In a world full of confusion, be the one who demands and establishes clarity and certainty.
Our relationships with people should have two things: boundaries and clarity.
These are your limitations physically and emotionally. It is a must that we know and we set boundaries.
Boundaries allow us to live freely, they help us maximize the freedom we have.
Physical boundaries are important because it is our way of protecting our bodies and protecting other people’s emotions. We’ll never know if an act stirs up a person’s emotions, be careful and be mindful.
What are emotional boundaries and why are they important?
Emotional boundaries are our limitations on what we share and expose to other people. Emotional intimacy happens when a person knows your flaws, secrets and weaknesses. Only married people can share this type of intimacy.
If we fail to guard our emotions and words towards other people, there may be no physical intimacy but we are risking ourselves to emotional intimacy. It is giving yourself to a person without actually wanting to give yourself. It’s dangerous.
When we are naked, we show who we are. A married couple experiences intimacy when they are having sex because they are accepting a person despite every flaw and blemish. That’s the same thing with sharing too much of ourselves to people of the opposite sex, we share intimacy with them.
Your intentions should be clear to yourself and to other people. Don’t let anyone suffer just because you are not certain and you are confused.
Do not allow yourself to be in a situation where everything’s complicated. If in case you are experiencing confusion, demand clarity.
For things to be clear, you must set boundaries.
Here are the six stages in dating:
1. GROUP DATING
The purpose is for us to build friendships. The goal is accountability.
If you’re interested to a certain person, ask the person’s friends for a group date with your friends.
Hindi kailangan na partner partner. Hindi kailangan na same number ang girls and boys. Again, ang gusto natin ay makapag-build ng friendships.
When people are engaging in ‘MU’ or ‘Magulong Usapan’, they become exclusive without the idea of marriage. People who engage in no-label relationships enjoy benefits of exclusivity without the commitment and consequences. Exclusivity begins at engagement. Hindi sa friendship, hindi sa group dates.

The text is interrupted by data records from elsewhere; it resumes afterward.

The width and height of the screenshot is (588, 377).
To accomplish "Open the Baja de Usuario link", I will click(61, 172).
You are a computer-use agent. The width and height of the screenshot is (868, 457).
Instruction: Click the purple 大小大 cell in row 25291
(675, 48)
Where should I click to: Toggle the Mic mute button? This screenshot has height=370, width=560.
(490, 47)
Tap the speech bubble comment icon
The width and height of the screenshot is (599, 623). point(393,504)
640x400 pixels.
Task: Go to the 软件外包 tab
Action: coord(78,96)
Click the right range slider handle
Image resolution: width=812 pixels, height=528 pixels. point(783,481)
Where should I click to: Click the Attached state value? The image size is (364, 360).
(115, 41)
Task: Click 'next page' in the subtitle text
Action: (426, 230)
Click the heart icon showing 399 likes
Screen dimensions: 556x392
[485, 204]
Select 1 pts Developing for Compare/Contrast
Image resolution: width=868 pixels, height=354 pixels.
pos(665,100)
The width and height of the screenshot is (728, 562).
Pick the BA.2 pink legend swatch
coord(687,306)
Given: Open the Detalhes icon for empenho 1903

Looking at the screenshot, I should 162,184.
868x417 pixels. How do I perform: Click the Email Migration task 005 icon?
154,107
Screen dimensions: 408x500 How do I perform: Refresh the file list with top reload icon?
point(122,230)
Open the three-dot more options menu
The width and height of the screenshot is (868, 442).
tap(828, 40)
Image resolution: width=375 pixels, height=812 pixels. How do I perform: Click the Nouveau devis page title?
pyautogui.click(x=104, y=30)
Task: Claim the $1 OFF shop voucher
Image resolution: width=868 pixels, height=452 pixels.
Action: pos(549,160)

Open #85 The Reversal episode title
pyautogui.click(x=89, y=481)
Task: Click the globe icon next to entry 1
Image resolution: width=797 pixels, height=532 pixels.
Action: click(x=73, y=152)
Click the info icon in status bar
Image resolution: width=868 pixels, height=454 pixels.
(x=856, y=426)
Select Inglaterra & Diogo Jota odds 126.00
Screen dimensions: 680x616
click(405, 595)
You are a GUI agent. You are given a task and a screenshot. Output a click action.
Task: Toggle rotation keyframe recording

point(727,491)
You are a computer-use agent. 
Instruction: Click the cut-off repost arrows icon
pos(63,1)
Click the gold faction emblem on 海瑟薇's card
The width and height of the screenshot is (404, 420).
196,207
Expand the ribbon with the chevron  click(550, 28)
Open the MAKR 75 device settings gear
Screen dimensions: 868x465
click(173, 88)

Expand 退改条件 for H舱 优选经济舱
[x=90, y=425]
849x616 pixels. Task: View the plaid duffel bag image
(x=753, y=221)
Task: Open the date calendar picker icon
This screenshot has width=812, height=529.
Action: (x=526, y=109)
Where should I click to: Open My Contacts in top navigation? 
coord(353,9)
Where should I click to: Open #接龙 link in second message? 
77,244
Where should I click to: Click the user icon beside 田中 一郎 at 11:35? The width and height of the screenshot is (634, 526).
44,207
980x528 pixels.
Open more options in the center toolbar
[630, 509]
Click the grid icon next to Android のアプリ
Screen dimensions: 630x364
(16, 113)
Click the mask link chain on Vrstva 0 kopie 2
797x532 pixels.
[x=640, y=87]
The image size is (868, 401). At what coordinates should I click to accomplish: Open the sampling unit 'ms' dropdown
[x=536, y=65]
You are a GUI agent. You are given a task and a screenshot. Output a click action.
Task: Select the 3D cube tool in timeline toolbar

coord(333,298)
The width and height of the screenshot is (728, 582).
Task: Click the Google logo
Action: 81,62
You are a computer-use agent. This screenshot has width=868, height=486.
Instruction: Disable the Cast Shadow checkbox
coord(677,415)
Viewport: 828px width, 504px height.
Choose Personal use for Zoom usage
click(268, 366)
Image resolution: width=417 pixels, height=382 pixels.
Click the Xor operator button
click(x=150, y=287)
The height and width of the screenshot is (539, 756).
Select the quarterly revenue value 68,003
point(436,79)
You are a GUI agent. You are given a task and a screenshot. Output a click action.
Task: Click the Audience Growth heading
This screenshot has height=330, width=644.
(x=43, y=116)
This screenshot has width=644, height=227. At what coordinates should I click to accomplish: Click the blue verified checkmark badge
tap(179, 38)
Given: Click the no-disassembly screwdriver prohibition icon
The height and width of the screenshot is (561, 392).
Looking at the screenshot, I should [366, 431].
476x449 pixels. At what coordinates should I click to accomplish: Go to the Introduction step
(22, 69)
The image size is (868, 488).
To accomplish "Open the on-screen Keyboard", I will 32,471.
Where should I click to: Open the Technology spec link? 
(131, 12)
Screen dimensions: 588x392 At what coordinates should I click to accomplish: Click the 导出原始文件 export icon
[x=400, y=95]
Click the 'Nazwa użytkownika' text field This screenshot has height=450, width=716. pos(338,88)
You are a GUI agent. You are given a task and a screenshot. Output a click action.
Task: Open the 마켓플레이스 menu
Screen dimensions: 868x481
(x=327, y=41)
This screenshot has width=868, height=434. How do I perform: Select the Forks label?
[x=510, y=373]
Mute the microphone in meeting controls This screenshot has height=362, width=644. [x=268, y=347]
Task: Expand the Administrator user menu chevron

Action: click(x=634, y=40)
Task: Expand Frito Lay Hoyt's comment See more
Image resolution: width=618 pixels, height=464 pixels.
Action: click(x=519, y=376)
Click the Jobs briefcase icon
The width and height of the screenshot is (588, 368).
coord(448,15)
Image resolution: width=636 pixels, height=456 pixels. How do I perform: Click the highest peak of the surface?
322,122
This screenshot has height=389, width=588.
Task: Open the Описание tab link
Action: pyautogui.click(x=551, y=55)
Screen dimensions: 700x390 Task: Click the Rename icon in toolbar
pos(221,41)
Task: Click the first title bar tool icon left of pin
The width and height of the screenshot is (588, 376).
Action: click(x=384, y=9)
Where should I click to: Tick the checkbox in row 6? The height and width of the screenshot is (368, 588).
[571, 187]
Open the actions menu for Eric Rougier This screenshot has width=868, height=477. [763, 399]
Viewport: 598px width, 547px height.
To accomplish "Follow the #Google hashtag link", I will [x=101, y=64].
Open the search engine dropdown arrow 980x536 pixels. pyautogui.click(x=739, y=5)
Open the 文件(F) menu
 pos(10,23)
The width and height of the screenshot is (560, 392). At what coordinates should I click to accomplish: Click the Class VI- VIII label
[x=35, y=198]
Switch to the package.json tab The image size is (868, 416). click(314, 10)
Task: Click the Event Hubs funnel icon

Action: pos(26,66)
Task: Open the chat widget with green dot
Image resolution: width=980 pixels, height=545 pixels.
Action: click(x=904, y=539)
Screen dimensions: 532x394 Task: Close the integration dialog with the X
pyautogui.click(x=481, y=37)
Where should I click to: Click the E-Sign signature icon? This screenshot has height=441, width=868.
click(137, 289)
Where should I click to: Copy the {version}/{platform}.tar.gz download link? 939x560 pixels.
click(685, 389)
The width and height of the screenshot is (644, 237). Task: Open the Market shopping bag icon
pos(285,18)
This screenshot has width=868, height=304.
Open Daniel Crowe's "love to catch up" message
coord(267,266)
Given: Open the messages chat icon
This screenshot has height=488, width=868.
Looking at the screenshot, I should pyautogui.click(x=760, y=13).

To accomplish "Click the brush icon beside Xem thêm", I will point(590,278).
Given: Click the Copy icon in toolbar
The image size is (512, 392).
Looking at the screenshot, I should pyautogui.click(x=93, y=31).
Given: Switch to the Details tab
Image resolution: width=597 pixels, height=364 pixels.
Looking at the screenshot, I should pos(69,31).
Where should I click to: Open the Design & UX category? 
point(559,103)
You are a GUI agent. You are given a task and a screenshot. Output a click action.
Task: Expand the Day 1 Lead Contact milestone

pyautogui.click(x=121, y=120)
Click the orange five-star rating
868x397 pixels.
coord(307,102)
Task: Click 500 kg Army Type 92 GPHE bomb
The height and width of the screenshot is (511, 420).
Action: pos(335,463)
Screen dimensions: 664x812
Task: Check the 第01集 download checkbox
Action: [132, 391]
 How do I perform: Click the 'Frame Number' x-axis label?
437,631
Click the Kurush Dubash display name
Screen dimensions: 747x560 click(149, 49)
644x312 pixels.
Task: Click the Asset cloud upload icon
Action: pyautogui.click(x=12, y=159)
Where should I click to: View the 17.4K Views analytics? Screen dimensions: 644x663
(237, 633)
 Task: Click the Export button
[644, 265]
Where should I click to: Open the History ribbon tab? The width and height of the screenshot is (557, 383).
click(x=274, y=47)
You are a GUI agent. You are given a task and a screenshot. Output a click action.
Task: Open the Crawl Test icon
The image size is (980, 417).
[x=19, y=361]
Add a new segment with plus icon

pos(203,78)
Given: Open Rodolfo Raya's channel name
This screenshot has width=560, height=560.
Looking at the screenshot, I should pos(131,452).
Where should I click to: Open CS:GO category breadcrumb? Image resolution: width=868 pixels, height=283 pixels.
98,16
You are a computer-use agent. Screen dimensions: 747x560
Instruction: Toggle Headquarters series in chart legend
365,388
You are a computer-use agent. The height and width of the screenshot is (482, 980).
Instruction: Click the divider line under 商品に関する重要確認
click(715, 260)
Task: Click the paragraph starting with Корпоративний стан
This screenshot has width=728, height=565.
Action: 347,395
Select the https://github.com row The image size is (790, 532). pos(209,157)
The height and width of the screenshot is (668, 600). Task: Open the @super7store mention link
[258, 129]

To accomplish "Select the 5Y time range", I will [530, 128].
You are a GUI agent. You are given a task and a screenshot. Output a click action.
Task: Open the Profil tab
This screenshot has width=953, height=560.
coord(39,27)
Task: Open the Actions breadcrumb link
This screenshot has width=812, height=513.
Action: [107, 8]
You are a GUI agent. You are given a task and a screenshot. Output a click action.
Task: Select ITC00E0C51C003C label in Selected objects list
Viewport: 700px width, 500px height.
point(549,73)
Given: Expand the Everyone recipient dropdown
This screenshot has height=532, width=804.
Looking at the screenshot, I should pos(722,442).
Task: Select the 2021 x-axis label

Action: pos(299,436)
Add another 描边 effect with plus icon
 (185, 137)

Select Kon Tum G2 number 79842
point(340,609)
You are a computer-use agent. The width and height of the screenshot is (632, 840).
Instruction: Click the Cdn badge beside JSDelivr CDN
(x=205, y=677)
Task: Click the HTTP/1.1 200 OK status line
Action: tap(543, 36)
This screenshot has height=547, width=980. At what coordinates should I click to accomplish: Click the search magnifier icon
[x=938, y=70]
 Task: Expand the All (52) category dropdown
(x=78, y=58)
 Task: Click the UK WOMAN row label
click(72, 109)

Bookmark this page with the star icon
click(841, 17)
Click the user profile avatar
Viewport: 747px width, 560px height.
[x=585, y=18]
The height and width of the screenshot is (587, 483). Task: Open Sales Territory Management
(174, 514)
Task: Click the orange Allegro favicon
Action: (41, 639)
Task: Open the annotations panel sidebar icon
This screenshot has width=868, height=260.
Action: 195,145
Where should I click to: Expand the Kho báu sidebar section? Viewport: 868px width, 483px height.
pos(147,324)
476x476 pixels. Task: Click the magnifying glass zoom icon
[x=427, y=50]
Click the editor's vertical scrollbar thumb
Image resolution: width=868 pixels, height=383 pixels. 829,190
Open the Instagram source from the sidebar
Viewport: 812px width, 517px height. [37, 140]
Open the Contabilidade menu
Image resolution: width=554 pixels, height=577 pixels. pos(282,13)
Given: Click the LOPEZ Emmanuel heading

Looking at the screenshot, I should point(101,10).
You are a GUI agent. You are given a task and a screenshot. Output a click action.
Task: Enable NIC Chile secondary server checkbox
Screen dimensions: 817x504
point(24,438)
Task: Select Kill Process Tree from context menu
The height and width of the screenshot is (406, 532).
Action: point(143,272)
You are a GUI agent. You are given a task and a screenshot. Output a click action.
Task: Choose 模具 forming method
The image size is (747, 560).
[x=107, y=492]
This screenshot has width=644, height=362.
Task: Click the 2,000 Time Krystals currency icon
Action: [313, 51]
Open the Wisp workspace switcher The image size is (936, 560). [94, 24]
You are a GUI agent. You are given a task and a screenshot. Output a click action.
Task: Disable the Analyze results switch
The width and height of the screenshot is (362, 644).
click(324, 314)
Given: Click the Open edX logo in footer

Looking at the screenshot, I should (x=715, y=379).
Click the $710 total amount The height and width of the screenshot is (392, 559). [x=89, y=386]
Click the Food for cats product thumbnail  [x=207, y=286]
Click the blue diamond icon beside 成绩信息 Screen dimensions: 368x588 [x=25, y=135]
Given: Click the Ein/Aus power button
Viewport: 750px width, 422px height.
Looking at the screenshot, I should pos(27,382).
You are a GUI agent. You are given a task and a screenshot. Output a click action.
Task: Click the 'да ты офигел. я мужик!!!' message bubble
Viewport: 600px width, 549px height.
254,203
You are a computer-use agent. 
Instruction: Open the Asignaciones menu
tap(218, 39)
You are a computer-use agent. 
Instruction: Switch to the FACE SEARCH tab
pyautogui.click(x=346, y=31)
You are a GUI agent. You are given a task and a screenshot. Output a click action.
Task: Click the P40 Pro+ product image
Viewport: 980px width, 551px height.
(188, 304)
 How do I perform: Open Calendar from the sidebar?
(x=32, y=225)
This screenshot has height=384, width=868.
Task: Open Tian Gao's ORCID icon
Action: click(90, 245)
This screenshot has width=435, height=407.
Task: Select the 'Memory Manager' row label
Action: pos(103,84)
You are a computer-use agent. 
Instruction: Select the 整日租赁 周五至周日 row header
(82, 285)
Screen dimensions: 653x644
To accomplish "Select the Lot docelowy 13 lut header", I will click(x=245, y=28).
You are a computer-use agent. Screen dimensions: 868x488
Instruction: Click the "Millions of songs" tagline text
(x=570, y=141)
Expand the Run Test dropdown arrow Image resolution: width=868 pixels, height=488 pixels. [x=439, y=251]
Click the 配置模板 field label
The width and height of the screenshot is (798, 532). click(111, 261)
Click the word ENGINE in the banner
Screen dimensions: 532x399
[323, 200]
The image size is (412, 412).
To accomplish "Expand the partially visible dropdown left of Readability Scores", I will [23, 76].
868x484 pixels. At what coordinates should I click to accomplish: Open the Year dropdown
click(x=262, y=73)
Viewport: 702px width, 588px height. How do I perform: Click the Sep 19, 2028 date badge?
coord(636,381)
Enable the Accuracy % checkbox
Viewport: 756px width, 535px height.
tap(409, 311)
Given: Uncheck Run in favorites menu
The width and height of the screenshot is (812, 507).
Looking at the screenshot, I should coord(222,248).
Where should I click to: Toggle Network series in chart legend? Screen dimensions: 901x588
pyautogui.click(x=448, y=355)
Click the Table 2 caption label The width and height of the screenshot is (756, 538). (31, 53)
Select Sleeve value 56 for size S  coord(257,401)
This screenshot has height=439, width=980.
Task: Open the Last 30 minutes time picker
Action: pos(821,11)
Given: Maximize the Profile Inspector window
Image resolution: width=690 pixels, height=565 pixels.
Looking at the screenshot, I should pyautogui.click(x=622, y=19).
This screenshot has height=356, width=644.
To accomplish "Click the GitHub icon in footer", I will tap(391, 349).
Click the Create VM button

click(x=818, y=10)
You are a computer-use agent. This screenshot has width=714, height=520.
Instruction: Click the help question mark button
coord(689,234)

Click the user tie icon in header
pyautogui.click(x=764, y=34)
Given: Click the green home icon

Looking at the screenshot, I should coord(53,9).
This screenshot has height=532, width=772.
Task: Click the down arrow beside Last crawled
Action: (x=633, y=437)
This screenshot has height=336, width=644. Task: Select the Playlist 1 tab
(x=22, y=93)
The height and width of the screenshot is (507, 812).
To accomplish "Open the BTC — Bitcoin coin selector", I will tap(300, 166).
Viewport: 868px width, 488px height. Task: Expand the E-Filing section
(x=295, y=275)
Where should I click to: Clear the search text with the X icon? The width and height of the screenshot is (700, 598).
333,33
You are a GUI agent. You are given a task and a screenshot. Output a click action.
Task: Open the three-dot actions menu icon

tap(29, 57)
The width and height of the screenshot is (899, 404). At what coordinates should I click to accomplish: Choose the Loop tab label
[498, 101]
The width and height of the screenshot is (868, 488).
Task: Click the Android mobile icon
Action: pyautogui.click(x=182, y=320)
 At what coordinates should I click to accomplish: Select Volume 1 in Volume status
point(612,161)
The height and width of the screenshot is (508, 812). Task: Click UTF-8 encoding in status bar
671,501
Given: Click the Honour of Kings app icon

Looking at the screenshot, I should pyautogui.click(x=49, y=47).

‘WAG KA MAG ASSUME. Build trust, build friendship. Look at them as brothers and sisters in Christ.
Group dating is great because whether it leads to courtship or not, you are friends with this person and to their friends.
2. EXCLUSIVELY DATING
Your goal is to get to know each other.
But here’s the catch, getting to know a person is different from courting.
If you’re interested to know more about a woman, ask her out for an exclusive date. Give it a month or so. Women, give these men a chance kahit ayaw mo. Men are afraid to court or ask women out because they’re afraid to be rejected.
This is the time to check and see if this person meets your standards. This is the time where a man wants to know a woman in a personal manner.
PERO ‘WAG MAG ASSUME DITO. During exclusive dating, remember: they just want to know you more, they don’t like you, they don’t love you at hindi ka pa nila papakasalan.
If you’re going on an exclusive date, be accountable to your leader and common friends. Also, know your limits. Hindi ‘yan buong araw na date, getting to know a person palang.
The goal of courtship is establishing commitment.
During this phase, a man is certain that he wants to pursue a woman.
He wants to pursue her because he wants to marry her.
Inuulit ko, kaya ka nanliligaw dahil gusto mo pakasalan ‘yong tao. The moment na tumawid ka sa courtship, wala ng balikan.
4. COOL OFF
During cool off, our goal is to give ourselves a chance to talk to God and to hear from Him.
We put a gap for us to be focused on God. Naririnig natin si Lord kung maghihiwalay o itutuloy sa marriage.
May mga nag-cool off na nagkakabalikan. May mga nag-cool off na naghihiwalay pero hindi na gano’n kasakit dahil naiintindihan niyo pareho na si God ang pinakinggan at sinunod niyo.
Don’t worry, kung maghiwalay man kayo, you have your accountabilities to help you move on. You have friends to catch you and God is with you.
This phase will teach you how to be one. The goal is marriage.
You’re not going to try things out, you’re not going to try if you’re sexually compatible.
“Ilang anak ang gusto mo?”
“Saan mo gusto ikasal?”
DITO ITO PAG UUSAPAN HINDI SA FRIENDSHIP STAGE OR GROUP DATE.
During engagement, we must set an intimacy plan. Be accountable.
This is the goal.
Women, it says in Proverbs 31:10 that excellent wives are far more precious than jewels. You must be hidden in God and you must stay at the center of God’s will. Only a man who seeks and loves God can find you.
You are far more valuable than a chat, ‘wag papayag na sa messenger ka lang ipupursue. You are worthy to be pursued.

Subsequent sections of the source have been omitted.